Sometimes it makes me wonder if being a professional in the sport sometimes affects your decision making skills. Are certain horses running to attempt to win an award for the rider or because the owners want them to even though they may not be ready? When it's your livelihood the monetary aspects obviously are much more important. You see, I have no idea about this because in my riding career the money only goes one direction...OUT. I did win some prize money at AEC's, but that barely covered the entry fee and stabling..haha. People often ask me how much I win and I feel a bit like a moron when I say, "maybe a ribbon and a Cosequin bucket." Anyway, I would give anything to have my career revolve around horses in some way, but I would hate for riding to be like a "job" and to have to treat the horses like a business. It's a very fine line, but I think when the horses become "assets" you lose that connection that every horse and rider team needs. Anyway, luckily all horse and rider combos were fine at Rolex...after a lot of scrutiny in the sport that is somewhat positive. Interestingly enough, a new technology called a frangible pin that is supposed to let the jumps collapse when a horse hits a fence failed to work at fences where some pretty nasty falls happened...the Hollow and the Coffin. Hopefully that technology is reviewed and can be implemented properly or else let's figure something else out.

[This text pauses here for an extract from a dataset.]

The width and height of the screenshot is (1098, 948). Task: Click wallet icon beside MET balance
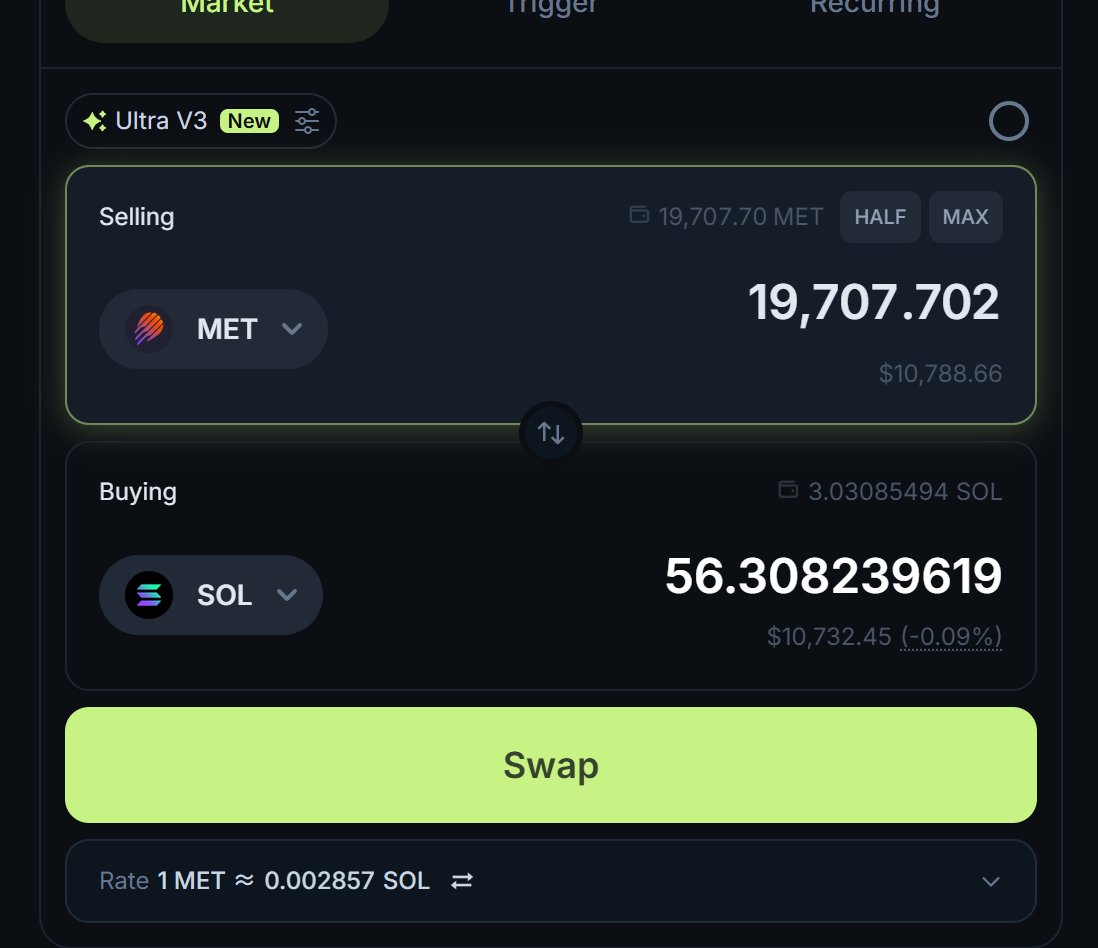639,215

So after hours of staring at the computer screen, we did some landscaping. It was an odd choice with the weather, but it had to be done. When we get a day with no shows or events, we have to take advantage. So most of you may think landscaping is planting some tulips or lillies...no we moved a large bush...and as pictured we had to tie it to the trailer so it wouldn't fall over...who thinks this will actually hold and not die?? My grandma told Seth and I there was no way it would live. We celebrated her 84th birthday today...what an amazing woman with an incredible life. She's been an inspiration to women in sports...she played in the All-American Girls Professional Baseball League and started several of Reading High School's womens sports team throughout her teaching career. I hope I get even a sliver of her charisma...


~Kelly

Lessons Learned

I am a bit crazy, which I guess is why I'm drawn to three day eventing. Luckily, my laid back husband balances me out and keeps me sane (sort of). I am approaching my first Prelim event in 3 weeks and I'm already nervous, actually I've been nervous since February when we set up my show schedule. I evented through Traning in high school, but it was so different, it's a whole new world now. Legacy and I are more than ready, which Seth has to tell me every time I have a melt-down after a crappy ride. I've had 2 wakeup calls this week...1) conditioning for upper levels is going to be intensive and 2) I have no idea how to ride a collected canter, my hips just don't work yet. 1) I went for a trot workout on Friday with Danny Warrington and his Prelim and Intermediate horses. Legacy was fine and kept up, but it's time to step up our workouts and it's going to be a time commitment since we will have to trailer to get to some hills since it's flat around our house. Luckily Seth has some flexible hours with his job (which I do not) and he can condition at least once a week for me. 2) After our trot workout I rode one of Danny's horses...let me just say that Legacy and I have a lot of work to do with our canter. It was really good for me to feel how a horse should respond to your seat and hands. I think I may have to start to do pilates or something to open up my hips and try and get more flexible.